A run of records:
★ ★ ★ ★ ★
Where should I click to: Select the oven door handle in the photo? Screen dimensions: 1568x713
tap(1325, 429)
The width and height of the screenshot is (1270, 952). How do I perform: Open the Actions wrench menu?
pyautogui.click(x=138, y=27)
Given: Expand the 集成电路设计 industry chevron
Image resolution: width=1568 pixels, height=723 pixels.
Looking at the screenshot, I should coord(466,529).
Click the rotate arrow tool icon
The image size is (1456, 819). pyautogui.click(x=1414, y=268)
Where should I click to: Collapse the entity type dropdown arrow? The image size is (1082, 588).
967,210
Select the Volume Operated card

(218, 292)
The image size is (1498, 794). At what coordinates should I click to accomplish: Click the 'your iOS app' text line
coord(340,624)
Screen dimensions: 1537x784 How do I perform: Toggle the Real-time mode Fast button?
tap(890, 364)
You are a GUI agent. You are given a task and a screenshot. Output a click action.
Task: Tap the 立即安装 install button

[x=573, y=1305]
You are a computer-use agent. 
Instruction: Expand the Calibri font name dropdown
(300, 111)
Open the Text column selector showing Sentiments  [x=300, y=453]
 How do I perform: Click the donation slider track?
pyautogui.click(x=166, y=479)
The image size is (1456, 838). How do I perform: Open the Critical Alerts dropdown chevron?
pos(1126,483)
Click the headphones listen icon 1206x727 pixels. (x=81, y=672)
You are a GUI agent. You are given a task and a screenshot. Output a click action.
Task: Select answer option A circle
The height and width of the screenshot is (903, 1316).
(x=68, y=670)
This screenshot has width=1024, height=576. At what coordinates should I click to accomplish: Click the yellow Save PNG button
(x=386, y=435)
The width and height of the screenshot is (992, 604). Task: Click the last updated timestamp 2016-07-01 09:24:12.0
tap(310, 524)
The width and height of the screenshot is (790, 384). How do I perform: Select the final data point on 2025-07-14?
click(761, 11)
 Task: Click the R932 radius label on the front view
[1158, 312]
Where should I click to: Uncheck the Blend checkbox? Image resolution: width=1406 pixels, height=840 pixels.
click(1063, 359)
★ ★ ★ ★ ★
EXERCISE REQUIREMENTS: Copy all of the material above word for word.

ANSWER FOR THE TASK:
Where should I click to: Select the oven door handle in the photo? Screen dimensions: 1568x713
tap(1325, 429)
The width and height of the screenshot is (1270, 952). How do I perform: Open the Actions wrench menu?
pyautogui.click(x=138, y=27)
Given: Expand the 集成电路设计 industry chevron
Image resolution: width=1568 pixels, height=723 pixels.
Looking at the screenshot, I should coord(466,529).
Click the rotate arrow tool icon
The image size is (1456, 819). pyautogui.click(x=1414, y=268)
Where should I click to: Collapse the entity type dropdown arrow? The image size is (1082, 588).
967,210
Select the Volume Operated card

(218, 292)
The image size is (1498, 794). At what coordinates should I click to accomplish: Click the 'your iOS app' text line
coord(340,624)
Screen dimensions: 1537x784 How do I perform: Toggle the Real-time mode Fast button?
tap(890, 364)
You are a GUI agent. You are given a task and a screenshot. Output a click action.
Task: Tap the 立即安装 install button

[x=573, y=1305]
You are a computer-use agent. 
Instruction: Expand the Calibri font name dropdown
(300, 111)
Open the Text column selector showing Sentiments  [x=300, y=453]
 How do I perform: Click the donation slider track?
pyautogui.click(x=166, y=479)
The image size is (1456, 838). How do I perform: Open the Critical Alerts dropdown chevron?
pos(1126,483)
Click the headphones listen icon 1206x727 pixels. (x=81, y=672)
You are a GUI agent. You are given a task and a screenshot. Output a click action.
Task: Select answer option A circle
The height and width of the screenshot is (903, 1316).
(x=68, y=670)
This screenshot has width=1024, height=576. At what coordinates should I click to accomplish: Click the yellow Save PNG button
(x=386, y=435)
The width and height of the screenshot is (992, 604). Task: Click the last updated timestamp 2016-07-01 09:24:12.0
tap(310, 524)
The width and height of the screenshot is (790, 384). How do I perform: Select the final data point on 2025-07-14?
click(761, 11)
 Task: Click the R932 radius label on the front view
[1158, 312]
Where should I click to: Uncheck the Blend checkbox? Image resolution: width=1406 pixels, height=840 pixels.
click(1063, 359)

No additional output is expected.